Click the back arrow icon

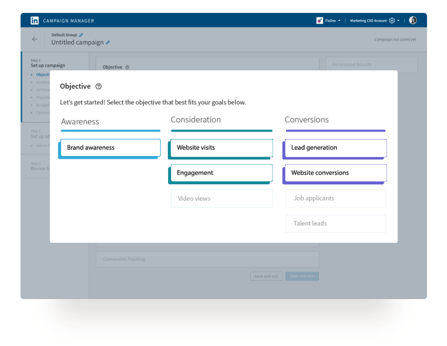click(35, 39)
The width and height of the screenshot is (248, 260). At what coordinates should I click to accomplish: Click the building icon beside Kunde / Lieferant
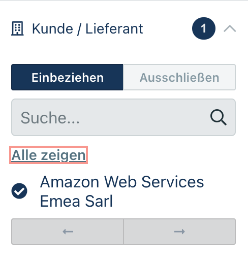[17, 28]

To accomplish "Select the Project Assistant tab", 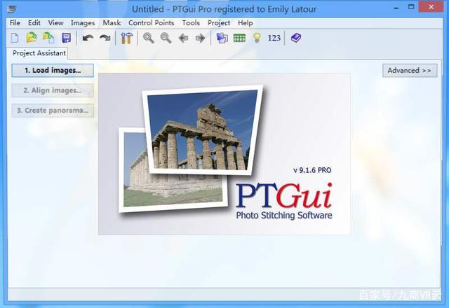I will [x=39, y=53].
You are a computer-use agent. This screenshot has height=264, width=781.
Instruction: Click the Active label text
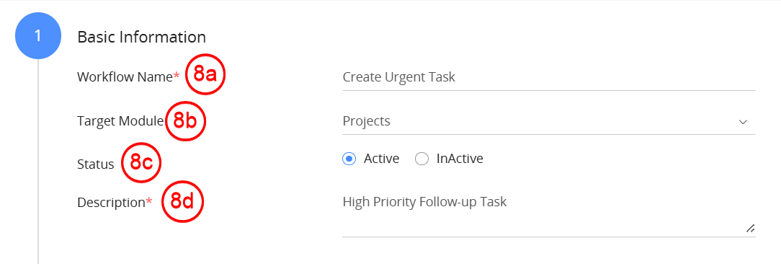(382, 159)
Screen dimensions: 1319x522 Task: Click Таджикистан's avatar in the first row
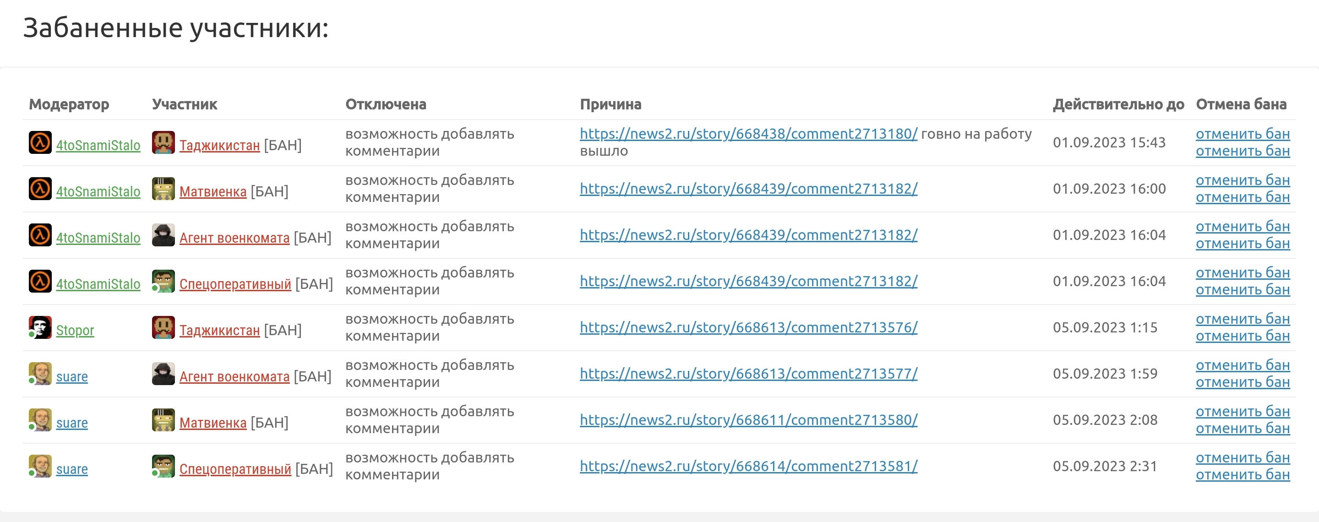click(x=163, y=143)
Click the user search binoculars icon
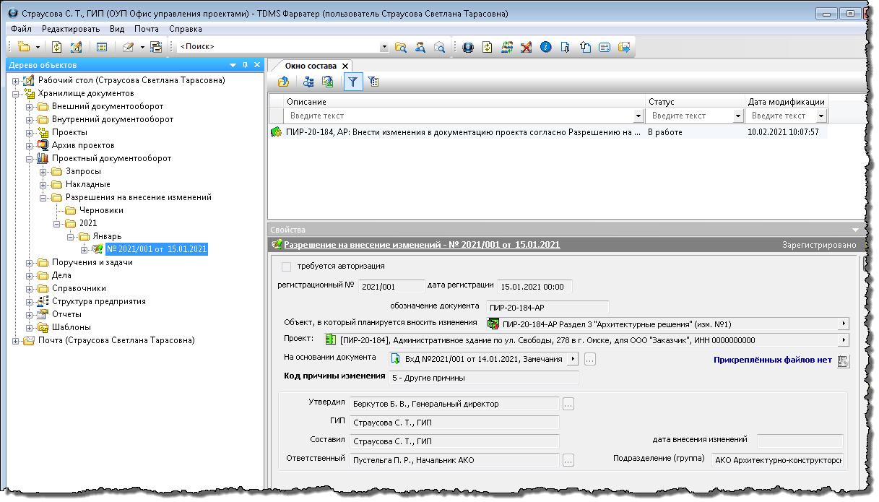Screen dimensions: 879x502 tap(420, 47)
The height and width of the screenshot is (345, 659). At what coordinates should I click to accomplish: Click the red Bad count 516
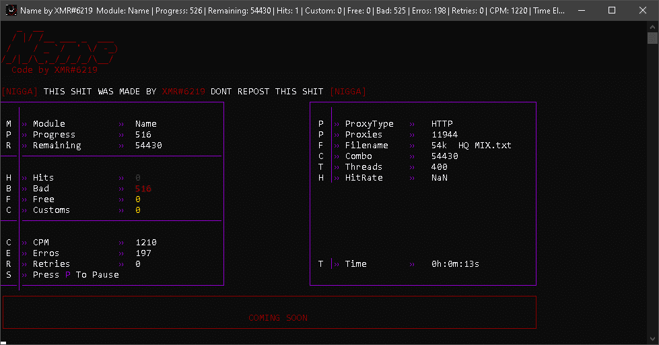[143, 189]
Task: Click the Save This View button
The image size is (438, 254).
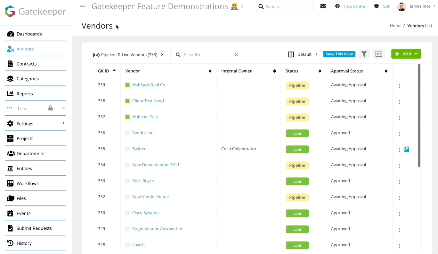Action: click(339, 54)
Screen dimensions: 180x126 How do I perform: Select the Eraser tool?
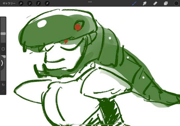[155, 3]
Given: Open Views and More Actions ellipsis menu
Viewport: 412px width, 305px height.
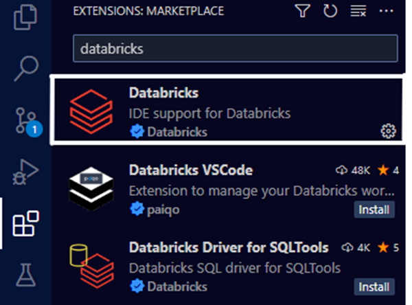Looking at the screenshot, I should [386, 11].
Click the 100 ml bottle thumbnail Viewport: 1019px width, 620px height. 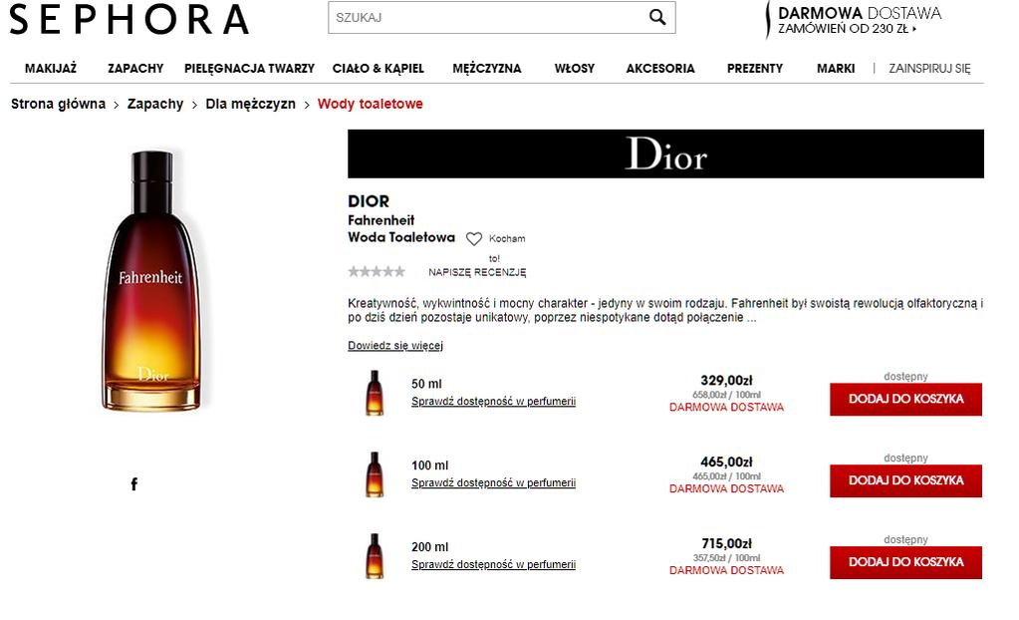pyautogui.click(x=375, y=474)
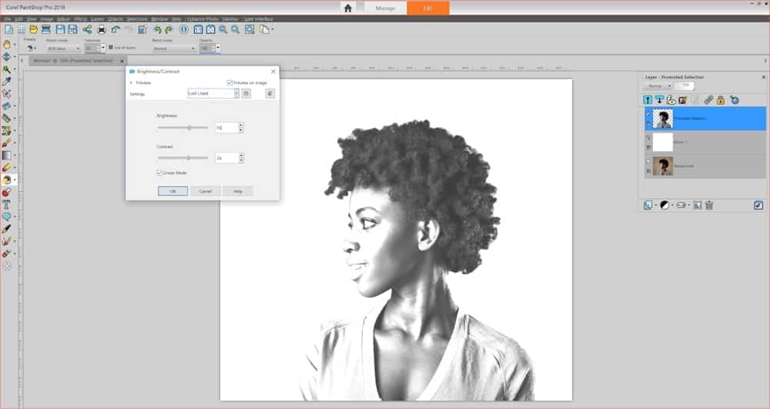Open the Home tab icon
The height and width of the screenshot is (409, 770).
(348, 8)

- **Work to complete**
Check each line above for the string "This" and copy the ones that have it.

- **Exercise answer**
You are a computer-use agent. This screenshot has height=264, width=781.
Task: Click the Save This View button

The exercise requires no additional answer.